[Saved entries]

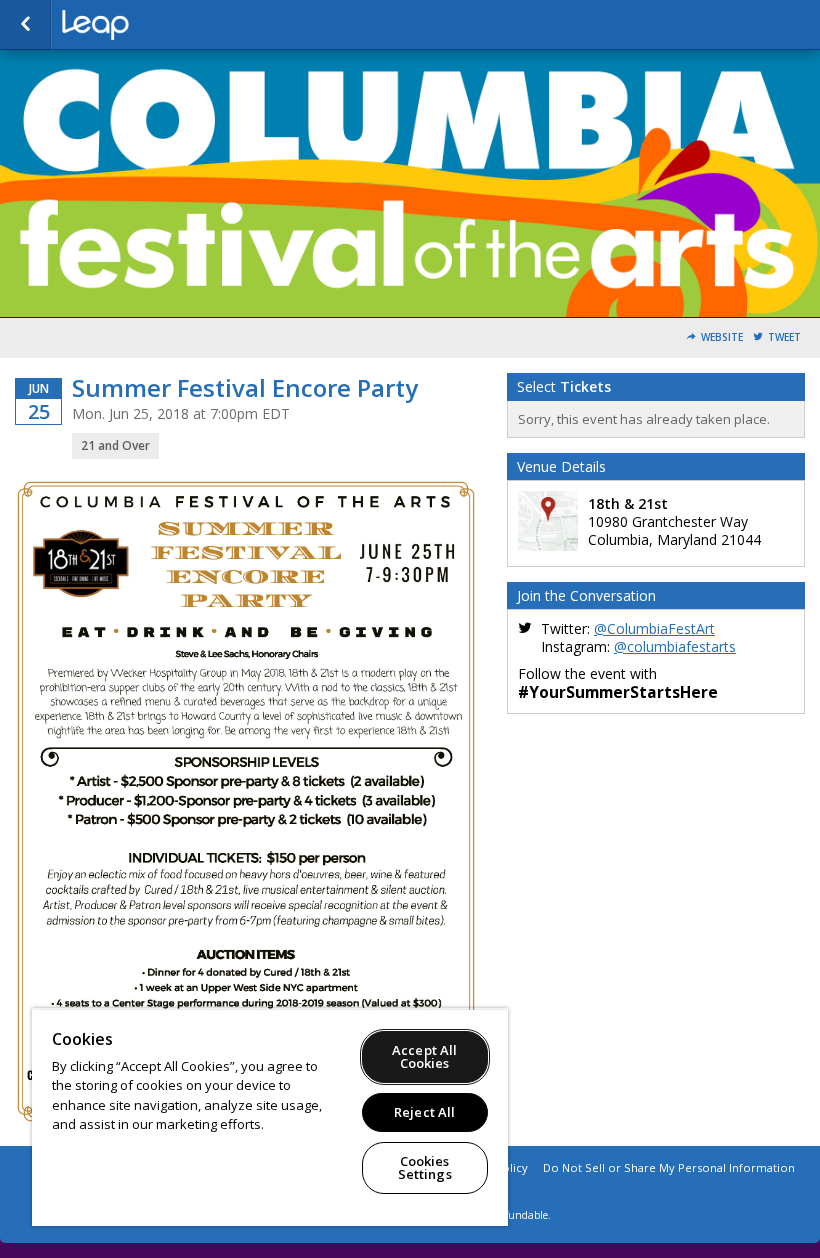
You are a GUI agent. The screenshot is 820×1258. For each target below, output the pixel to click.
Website (722, 337)
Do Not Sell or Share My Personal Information (669, 1167)
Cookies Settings (425, 1167)
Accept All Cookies (424, 1056)
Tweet (784, 337)
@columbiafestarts (675, 646)
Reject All (424, 1112)
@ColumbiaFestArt (654, 628)
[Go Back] (25, 25)
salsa (162, 25)
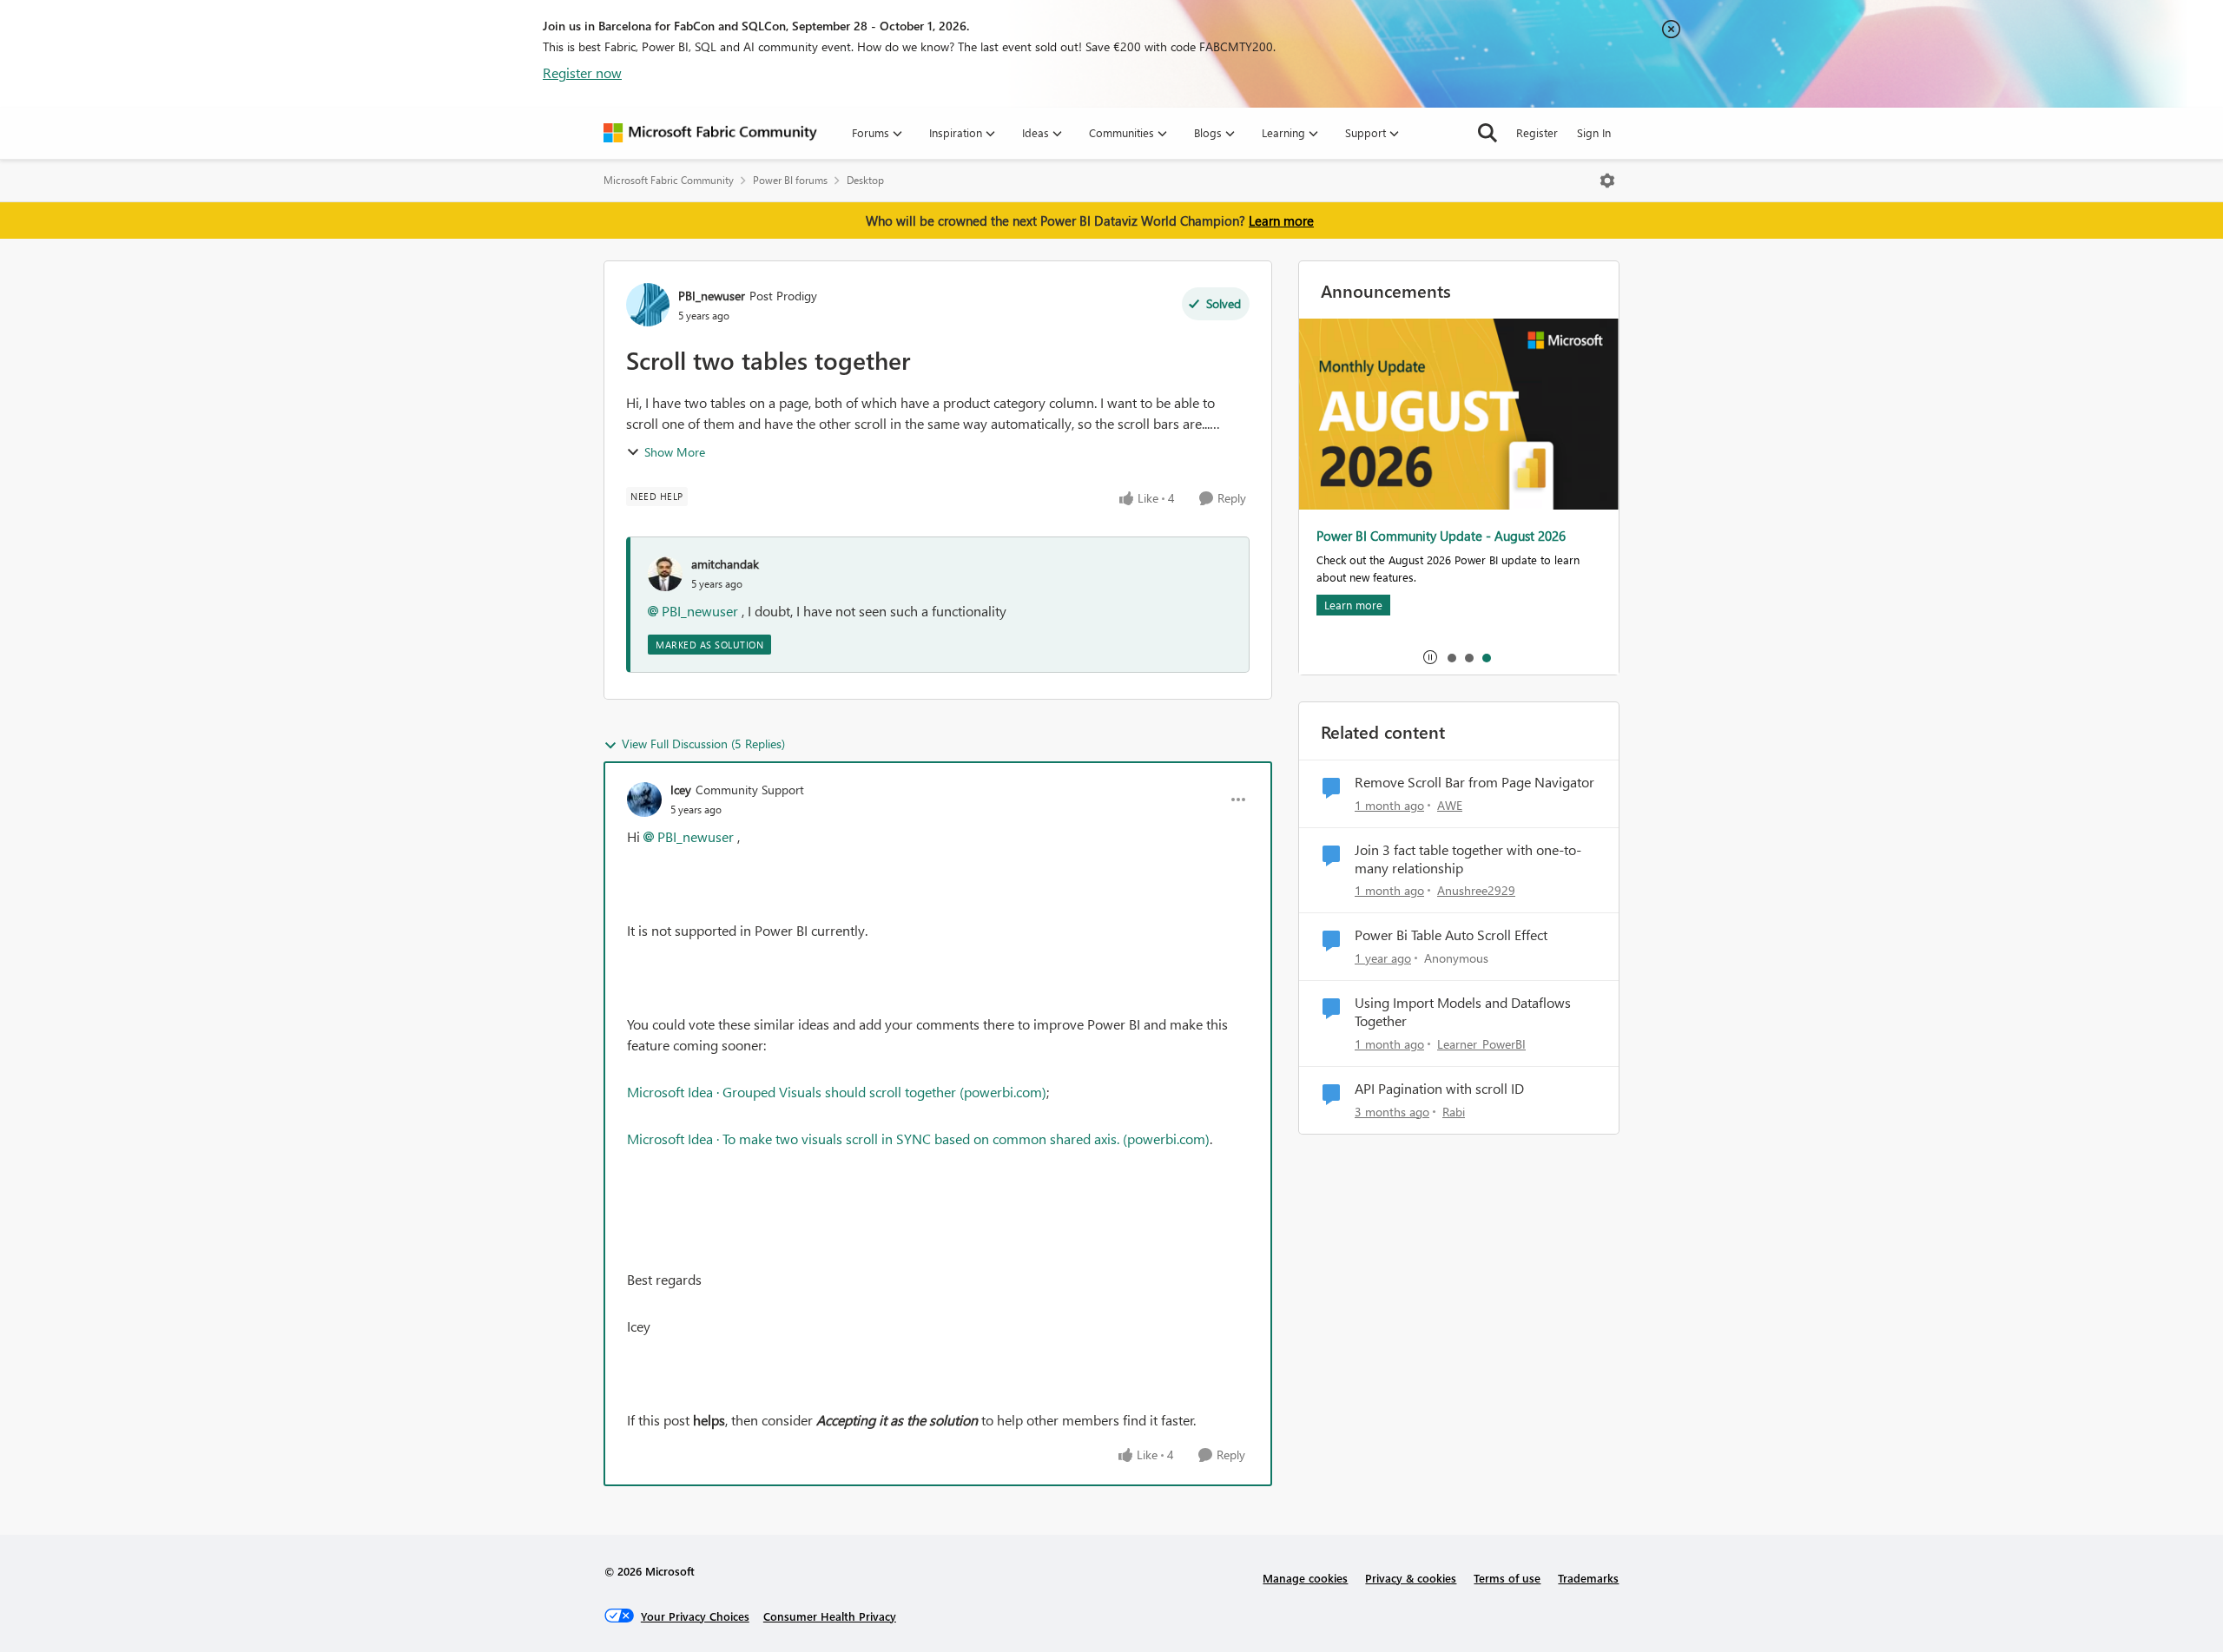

* _EXERCISE DIRECTIONS_
Would you transcribe all of the data exactly, apart from its pictures?

* _SOLVED PROBLEM_
You are a GUI agent. The screenshot is 820×1258. For each target below, output the pixel to click.
Website (722, 337)
Do Not Sell or Share My Personal Information (669, 1167)
Cookies Settings (425, 1167)
Accept All Cookies (424, 1056)
Tweet (784, 337)
@columbiafestarts (675, 646)
Reject All (424, 1112)
@ColumbiaFestArt (654, 628)
[Go Back] (25, 25)
salsa (162, 25)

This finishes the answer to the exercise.